As previously, the programme is based on restricted performance shares and the performance will be measured over a period of three years, based on financial key performance indicators, as well as commercial targets defined by the Board of Directors.

All members of Executive Management as well as other specified senior management level positions. The programme for 2022 includes approx. 260 participants.

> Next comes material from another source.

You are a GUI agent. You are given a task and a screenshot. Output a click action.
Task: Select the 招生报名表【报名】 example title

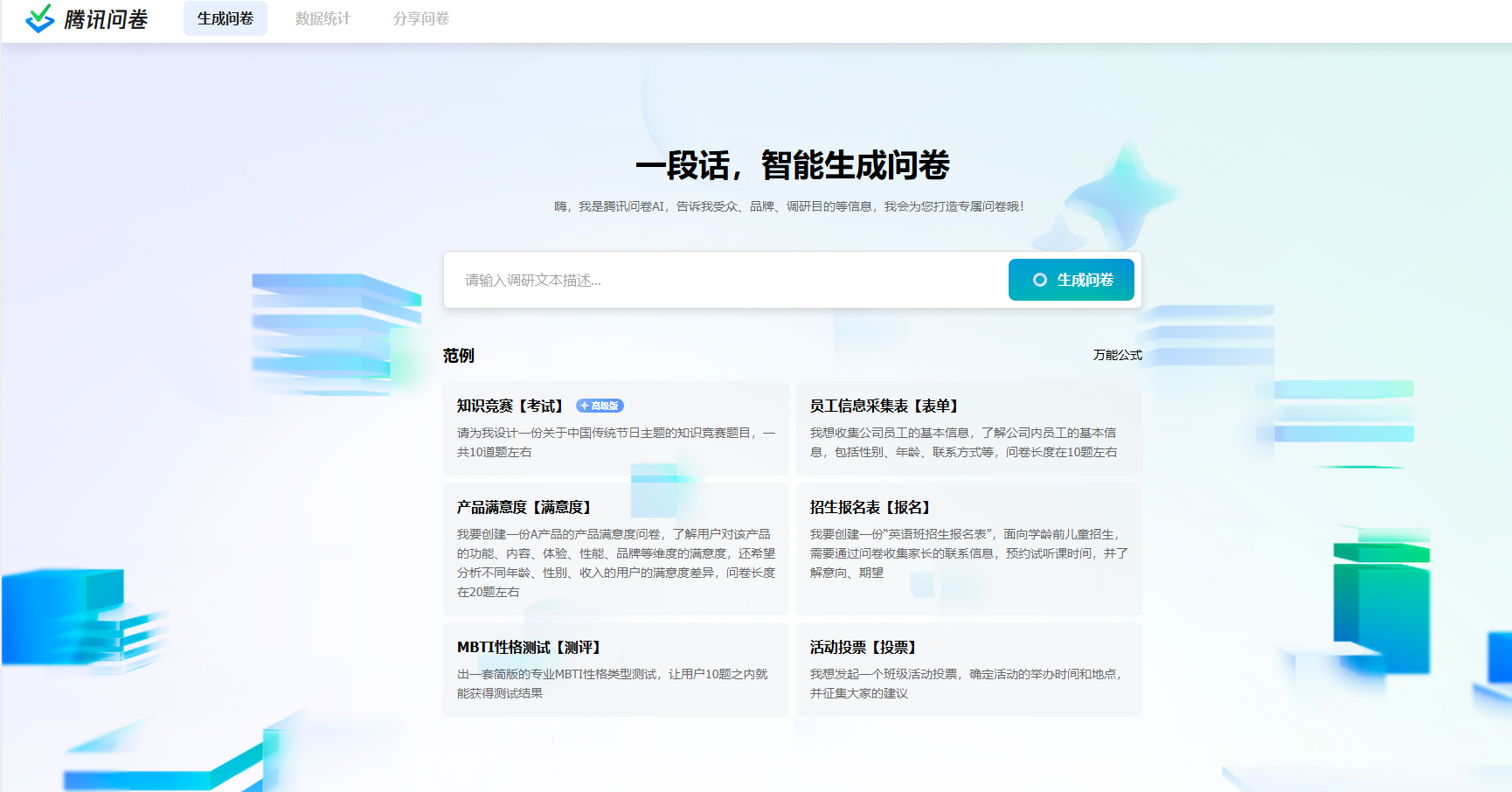871,507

The number of shares to be allocated is based on a defined target level for each position. No payments for any vesting are made by the participants. If all KPIs are reached on target level, a total of approximately 1.2m shares will be vesting from the programme with a total value based on the current share price amounting to EUR 34m (value at close of Nasdaq Copenhagen on 6 April 2022). The actual number of restricted performance shares available for distribution may range between 0 and 150 percent of the target level and is determined by Vestas’ performance in the financial years 2022, 2023, and 2024. The maximum grant of shares under the programme in total is approximately 1.8m shares. The number of shares allotted to the registered members of the Executive Management (the CEO and CFO), will follow the guidelines as described in Vestas’ Remuneration Policy. The CEO will for 2022 be allotted a target allocation of 75,000 shares and the CFO 37,500 shares for target achievement. The 2022 target number of shares corresponds to approx. 158 percent of the annual base salary for the CFO and 127 percent of the annual base salary for the CEO. The value of the actual number of shares vesting for CEO and CFO will be capped at a maximum 300 percent of the annual base salary at time of vesting.

Time of vesting The restricted performance shares will be vesting in 2025.

The KPIs are based on financial targets, including Earnings per share (50 percent weight), Return on Capital Employed (30 percent weight), Vestas’ market share (20 percent weight), as well as commercial targets for a few relevant participants. All KPIs and targets are defined by the Board of Directors. The KPIs are expected to remain the same throughout all three performance years. However, the Board of Directors will annually evaluate the selected KPIs and may redefine or adjust these for any individual performance year.Each KPI pays out individually when reached at threshold level as a minimum. If the KPI is not reached at the minimum threshold requirement of index 50, the KPI will not result in any pay-out for the given financial year.

With the purpose of attraction and retention, additional shares can be allotted in extraordinary cases, serving as an alternative to cash at sign-on or as retention.The additional allotments are not adjusted for performance and can be allotted to selected participants on top of their standard allotment. These restricted shares will follow the vesting period and all other terms and conditions for the performance share incentives. The selected individuals and the number of shares will be approved by Executive Management and reported to the Nomination & Compensation Committee. For members of Executive Management to be allotted such additional non-performance-based shares, approval from the Nomination & Compensation Committee will be required, and any allotment to the CEO and CFO will be reported as part of the remuneration report presented at the Annual General Meeting.

The restricted performance shares are governed by the specific terms and conditions of the programme and subject to mandatory law. If a participant chooses to leave Vestas before the time of vesting, the participant’s rights to receive the shares will lapse.

The number of shares available for vesting may be adjusted in the event of changes in Vestas’ capital structure. In addition, calculation of the key performance indicators may be adjusted for certain non-operational events. Further, in the event of a change of control, merger, winding-up or demerger of Vestas, an accelerated vesting may extraordinarily take place. In the event of certain transfers of activities or changes in ownership interests within the Vestas Group, adjustment, replacement of the programme and/or settlement in cash of the programme entirely or partly may also take place.